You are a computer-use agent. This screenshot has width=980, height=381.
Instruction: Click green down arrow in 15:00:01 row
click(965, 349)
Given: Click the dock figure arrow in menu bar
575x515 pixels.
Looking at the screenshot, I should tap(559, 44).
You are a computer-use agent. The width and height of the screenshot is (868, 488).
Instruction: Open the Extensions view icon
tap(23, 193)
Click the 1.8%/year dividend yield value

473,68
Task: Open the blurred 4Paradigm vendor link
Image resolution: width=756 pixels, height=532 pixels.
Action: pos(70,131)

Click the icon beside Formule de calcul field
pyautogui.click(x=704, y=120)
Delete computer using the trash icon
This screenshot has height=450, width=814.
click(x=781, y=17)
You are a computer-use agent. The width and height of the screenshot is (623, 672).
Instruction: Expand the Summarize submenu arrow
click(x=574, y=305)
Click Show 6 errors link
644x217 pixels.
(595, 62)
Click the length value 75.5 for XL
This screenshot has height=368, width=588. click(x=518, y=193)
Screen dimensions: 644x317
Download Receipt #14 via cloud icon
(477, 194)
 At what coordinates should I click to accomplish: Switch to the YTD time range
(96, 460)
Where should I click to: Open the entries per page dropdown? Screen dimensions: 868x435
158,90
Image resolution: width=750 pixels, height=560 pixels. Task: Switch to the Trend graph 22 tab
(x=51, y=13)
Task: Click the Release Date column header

——————

Which lines of the records above contain the word "computer"? Report each one in full.

You are a computer-use agent. This screenshot has width=980, height=381.
You are a computer-use agent. The width and height of the screenshot is (868, 488).
Delete computer using the trash icon
You are a computer-use agent. The width and height of the screenshot is (623, 672).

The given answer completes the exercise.